• **DIRECTION**: Extract the stretch of the listing below from its first line through the line containing "Action: [x=257, y=58]", and reproduce those lines verbatim.

** Begin GIVEN DATA **

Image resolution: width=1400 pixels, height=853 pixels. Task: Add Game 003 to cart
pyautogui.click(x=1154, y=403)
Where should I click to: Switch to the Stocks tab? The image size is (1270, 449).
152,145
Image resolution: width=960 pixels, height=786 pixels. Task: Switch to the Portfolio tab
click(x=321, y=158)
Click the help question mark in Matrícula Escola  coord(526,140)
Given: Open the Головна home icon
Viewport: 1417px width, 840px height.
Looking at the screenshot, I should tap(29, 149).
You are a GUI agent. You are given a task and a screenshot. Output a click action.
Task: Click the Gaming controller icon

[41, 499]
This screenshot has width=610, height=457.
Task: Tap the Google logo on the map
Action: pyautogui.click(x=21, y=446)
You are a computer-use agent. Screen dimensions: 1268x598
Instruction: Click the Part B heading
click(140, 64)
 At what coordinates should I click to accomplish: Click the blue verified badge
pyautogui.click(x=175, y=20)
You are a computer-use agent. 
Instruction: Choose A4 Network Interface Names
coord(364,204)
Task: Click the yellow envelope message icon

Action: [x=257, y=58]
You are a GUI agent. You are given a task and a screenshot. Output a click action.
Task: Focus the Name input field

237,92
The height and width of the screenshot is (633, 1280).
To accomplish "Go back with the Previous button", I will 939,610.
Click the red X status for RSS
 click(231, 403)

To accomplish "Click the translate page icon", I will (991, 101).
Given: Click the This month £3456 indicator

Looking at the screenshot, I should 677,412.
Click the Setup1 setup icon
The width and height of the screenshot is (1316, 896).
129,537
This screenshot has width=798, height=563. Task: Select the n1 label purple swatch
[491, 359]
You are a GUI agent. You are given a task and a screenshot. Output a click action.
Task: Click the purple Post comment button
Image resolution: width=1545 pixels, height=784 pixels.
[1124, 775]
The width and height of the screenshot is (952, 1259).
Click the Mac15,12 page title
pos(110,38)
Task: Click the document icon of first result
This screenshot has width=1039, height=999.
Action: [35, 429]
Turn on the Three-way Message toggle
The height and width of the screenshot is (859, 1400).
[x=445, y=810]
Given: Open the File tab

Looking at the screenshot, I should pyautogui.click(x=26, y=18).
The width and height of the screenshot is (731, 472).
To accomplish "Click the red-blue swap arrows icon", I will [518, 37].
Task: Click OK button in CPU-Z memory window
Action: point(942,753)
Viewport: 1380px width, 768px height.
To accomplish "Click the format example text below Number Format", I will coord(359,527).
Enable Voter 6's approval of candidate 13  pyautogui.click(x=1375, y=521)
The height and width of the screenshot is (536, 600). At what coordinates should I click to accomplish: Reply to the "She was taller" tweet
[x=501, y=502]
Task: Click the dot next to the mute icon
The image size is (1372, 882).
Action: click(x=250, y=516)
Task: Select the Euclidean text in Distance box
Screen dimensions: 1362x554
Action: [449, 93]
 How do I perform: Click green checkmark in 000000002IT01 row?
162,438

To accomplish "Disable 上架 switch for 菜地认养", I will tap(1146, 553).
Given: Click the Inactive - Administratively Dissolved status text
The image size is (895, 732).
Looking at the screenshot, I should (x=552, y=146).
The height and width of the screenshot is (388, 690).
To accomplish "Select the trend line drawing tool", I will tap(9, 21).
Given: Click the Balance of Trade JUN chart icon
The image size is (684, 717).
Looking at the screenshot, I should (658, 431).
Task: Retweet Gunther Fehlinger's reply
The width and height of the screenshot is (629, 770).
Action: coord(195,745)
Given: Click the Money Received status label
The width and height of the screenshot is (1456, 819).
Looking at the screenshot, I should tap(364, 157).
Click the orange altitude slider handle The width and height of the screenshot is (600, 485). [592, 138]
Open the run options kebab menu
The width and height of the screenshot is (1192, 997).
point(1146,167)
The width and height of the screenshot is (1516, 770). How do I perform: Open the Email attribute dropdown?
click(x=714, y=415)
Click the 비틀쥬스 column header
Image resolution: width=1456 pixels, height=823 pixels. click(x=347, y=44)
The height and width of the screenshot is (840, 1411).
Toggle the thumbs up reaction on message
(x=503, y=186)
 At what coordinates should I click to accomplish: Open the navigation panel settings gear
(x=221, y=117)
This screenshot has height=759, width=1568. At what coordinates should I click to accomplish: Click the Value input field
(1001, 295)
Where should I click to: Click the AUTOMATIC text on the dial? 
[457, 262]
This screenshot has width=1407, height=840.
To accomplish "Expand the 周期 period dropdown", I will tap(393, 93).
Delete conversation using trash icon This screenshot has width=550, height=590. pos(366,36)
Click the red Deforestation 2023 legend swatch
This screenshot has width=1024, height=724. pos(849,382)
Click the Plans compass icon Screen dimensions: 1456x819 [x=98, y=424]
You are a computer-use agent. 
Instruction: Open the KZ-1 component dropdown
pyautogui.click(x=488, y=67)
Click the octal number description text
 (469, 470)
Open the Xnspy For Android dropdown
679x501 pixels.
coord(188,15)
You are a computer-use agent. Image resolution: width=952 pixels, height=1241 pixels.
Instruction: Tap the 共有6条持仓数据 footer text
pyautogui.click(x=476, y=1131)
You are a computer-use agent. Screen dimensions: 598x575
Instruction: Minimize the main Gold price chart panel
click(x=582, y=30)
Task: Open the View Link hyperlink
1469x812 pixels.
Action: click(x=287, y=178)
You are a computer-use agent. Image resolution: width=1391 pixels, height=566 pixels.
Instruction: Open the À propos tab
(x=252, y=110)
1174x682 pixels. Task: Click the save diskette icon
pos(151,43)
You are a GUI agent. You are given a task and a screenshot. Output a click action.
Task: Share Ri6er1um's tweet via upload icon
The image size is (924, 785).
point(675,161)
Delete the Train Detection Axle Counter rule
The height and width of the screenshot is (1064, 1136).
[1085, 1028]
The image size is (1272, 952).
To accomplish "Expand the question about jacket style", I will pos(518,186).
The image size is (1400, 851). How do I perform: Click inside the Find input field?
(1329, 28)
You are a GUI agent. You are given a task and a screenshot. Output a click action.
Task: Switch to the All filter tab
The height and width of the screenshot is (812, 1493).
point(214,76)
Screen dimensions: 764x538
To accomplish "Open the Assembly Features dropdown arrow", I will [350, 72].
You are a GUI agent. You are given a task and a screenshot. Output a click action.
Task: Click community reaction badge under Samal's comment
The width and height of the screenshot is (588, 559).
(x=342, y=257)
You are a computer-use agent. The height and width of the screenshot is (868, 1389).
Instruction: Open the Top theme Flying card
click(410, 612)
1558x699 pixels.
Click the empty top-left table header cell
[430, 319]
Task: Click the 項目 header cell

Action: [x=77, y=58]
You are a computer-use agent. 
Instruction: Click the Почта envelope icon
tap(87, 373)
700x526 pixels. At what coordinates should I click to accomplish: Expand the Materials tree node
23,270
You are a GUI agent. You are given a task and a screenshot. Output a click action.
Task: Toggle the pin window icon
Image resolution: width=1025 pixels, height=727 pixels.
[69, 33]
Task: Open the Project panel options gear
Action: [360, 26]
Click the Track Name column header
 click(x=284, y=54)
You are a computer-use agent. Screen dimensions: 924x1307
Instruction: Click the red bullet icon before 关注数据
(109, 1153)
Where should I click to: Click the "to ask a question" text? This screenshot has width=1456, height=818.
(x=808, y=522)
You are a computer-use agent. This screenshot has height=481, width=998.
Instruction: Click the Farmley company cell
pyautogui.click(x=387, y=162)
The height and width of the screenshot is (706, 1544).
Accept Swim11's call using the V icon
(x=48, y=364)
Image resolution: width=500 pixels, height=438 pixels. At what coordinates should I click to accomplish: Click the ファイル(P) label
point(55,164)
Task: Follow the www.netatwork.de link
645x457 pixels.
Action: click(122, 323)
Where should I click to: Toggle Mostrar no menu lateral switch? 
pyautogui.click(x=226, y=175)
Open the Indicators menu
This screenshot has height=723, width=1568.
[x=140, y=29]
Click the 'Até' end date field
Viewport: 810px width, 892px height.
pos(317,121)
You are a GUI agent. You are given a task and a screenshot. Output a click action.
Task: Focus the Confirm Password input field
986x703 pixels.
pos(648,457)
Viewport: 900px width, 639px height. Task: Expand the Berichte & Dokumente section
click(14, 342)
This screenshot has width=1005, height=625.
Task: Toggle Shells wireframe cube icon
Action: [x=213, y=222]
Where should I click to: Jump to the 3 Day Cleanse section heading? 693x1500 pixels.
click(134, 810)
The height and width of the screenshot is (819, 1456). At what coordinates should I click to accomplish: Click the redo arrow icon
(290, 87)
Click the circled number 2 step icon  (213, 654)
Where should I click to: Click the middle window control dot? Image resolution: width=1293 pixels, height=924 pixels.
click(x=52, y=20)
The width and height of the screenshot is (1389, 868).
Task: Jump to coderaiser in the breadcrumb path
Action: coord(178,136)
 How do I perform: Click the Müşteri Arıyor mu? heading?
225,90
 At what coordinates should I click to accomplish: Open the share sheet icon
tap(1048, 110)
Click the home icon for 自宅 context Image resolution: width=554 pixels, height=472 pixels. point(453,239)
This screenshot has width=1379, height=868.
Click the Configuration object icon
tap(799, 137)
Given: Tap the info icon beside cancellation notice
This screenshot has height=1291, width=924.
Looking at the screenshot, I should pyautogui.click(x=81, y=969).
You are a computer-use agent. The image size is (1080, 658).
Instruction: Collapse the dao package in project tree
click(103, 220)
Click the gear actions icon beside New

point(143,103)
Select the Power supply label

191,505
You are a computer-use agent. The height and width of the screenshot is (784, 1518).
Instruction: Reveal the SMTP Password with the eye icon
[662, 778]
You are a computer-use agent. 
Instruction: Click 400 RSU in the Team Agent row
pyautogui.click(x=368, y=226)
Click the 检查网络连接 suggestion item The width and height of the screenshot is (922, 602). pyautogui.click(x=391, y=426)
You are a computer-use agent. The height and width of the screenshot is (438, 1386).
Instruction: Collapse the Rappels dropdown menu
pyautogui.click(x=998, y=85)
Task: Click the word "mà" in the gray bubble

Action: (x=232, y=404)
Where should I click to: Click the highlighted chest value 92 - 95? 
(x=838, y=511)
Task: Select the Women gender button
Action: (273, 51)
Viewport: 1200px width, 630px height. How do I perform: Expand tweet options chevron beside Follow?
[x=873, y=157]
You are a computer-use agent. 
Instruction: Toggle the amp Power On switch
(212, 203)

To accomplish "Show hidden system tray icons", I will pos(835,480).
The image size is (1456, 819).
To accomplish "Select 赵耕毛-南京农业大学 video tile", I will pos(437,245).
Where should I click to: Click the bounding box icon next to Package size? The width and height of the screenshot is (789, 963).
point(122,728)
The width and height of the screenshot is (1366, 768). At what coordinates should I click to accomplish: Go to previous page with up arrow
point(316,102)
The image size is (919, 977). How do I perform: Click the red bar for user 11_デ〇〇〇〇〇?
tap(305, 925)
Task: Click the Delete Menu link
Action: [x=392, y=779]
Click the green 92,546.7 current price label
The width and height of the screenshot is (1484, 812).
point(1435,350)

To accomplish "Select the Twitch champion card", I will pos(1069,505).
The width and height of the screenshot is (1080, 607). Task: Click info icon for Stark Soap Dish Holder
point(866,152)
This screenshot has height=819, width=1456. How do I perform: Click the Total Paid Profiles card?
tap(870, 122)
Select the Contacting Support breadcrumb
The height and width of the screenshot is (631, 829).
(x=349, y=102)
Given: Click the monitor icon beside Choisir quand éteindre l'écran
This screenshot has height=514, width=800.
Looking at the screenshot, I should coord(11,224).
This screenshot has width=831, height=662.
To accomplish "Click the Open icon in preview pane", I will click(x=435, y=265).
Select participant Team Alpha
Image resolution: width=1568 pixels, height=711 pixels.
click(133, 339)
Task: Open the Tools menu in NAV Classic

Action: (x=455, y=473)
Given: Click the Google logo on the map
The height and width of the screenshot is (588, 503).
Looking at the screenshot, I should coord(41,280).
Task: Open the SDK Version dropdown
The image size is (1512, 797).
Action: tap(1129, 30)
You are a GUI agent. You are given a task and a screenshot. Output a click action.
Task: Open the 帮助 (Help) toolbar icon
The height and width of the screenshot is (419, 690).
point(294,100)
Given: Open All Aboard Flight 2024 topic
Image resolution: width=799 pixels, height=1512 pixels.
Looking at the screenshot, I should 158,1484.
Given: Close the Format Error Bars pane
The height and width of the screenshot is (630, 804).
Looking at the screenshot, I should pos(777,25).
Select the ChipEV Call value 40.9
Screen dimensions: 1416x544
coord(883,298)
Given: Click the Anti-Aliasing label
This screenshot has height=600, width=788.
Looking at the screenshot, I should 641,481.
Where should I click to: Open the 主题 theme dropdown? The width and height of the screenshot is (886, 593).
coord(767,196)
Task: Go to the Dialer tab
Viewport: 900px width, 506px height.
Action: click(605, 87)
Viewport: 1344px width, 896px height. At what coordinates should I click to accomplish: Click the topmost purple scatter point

** End GIVEN DATA **

• **ANSWER TO THE PROBLEM**:
Image resolution: width=1400 pixels, height=853 pixels. Task: Add Game 003 to cart
pyautogui.click(x=1154, y=403)
Where should I click to: Switch to the Stocks tab? The image size is (1270, 449).
152,145
Image resolution: width=960 pixels, height=786 pixels. Task: Switch to the Portfolio tab
click(x=321, y=158)
Click the help question mark in Matrícula Escola  coord(526,140)
Given: Open the Головна home icon
Viewport: 1417px width, 840px height.
Looking at the screenshot, I should tap(29, 149).
You are a GUI agent. You are given a task and a screenshot. Output a click action.
Task: Click the Gaming controller icon

[41, 499]
This screenshot has width=610, height=457.
Task: Tap the Google logo on the map
Action: pyautogui.click(x=21, y=446)
You are a computer-use agent. Screen dimensions: 1268x598
Instruction: Click the Part B heading
click(140, 64)
 At what coordinates should I click to accomplish: Click the blue verified badge
pyautogui.click(x=175, y=20)
You are a computer-use agent. 
Instruction: Choose A4 Network Interface Names
coord(364,204)
Task: Click the yellow envelope message icon

Action: [x=257, y=58]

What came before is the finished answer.